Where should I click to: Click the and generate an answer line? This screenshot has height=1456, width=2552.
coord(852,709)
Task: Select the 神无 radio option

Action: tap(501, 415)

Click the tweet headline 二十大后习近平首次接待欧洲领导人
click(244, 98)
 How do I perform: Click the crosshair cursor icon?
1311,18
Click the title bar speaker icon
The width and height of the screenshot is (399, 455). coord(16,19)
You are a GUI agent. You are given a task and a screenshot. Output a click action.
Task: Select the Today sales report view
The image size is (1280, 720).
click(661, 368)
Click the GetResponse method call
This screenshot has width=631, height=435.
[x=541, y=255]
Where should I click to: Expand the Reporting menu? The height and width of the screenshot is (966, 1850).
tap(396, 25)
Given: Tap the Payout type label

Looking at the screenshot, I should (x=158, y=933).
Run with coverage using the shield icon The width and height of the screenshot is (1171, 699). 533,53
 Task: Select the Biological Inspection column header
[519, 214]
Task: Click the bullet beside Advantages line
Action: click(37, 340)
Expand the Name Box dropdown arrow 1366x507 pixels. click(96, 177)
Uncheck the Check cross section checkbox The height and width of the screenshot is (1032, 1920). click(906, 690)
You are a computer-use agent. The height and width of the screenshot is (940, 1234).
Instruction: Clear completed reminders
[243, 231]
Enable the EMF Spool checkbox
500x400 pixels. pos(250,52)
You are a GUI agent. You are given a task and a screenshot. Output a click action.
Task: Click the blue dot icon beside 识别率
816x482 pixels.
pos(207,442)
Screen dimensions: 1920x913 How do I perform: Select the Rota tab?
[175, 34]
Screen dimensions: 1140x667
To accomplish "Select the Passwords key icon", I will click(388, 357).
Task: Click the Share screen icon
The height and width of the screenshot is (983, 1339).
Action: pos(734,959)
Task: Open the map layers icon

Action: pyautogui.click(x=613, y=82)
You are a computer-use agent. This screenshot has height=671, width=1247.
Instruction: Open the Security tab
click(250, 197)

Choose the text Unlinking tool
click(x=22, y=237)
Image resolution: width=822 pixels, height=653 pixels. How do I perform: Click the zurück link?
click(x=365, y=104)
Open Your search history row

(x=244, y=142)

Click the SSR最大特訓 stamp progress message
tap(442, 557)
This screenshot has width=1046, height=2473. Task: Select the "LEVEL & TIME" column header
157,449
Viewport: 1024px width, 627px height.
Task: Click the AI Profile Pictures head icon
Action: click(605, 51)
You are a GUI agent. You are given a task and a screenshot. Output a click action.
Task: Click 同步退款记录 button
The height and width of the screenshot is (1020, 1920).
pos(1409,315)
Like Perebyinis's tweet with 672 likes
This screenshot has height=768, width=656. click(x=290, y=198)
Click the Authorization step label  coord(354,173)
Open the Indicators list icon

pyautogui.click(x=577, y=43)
################
* **EXERCISE DIRECTIONS**:
All lines from the first line of the listing above through the line containing "Expand the Name" are to be retyped exactly. Leave out any other line.

* **ANSWER TO THIS TASK**:
Where should I click to: Click the and generate an answer line? This screenshot has height=1456, width=2552.
coord(852,709)
Task: Select the 神无 radio option

Action: tap(501, 415)

Click the tweet headline 二十大后习近平首次接待欧洲领导人
click(244, 98)
 How do I perform: Click the crosshair cursor icon?
1311,18
Click the title bar speaker icon
The width and height of the screenshot is (399, 455). coord(16,19)
You are a GUI agent. You are given a task and a screenshot. Output a click action.
Task: Select the Today sales report view
The image size is (1280, 720).
click(661, 368)
Click the GetResponse method call
This screenshot has width=631, height=435.
[x=541, y=255]
Where should I click to: Expand the Reporting menu? The height and width of the screenshot is (966, 1850).
tap(396, 25)
Given: Tap the Payout type label

Looking at the screenshot, I should (x=158, y=933).
Run with coverage using the shield icon The width and height of the screenshot is (1171, 699). 533,53
 Task: Select the Biological Inspection column header
[519, 214]
Task: Click the bullet beside Advantages line
Action: click(37, 340)
Expand the Name Box dropdown arrow 1366x507 pixels. click(96, 177)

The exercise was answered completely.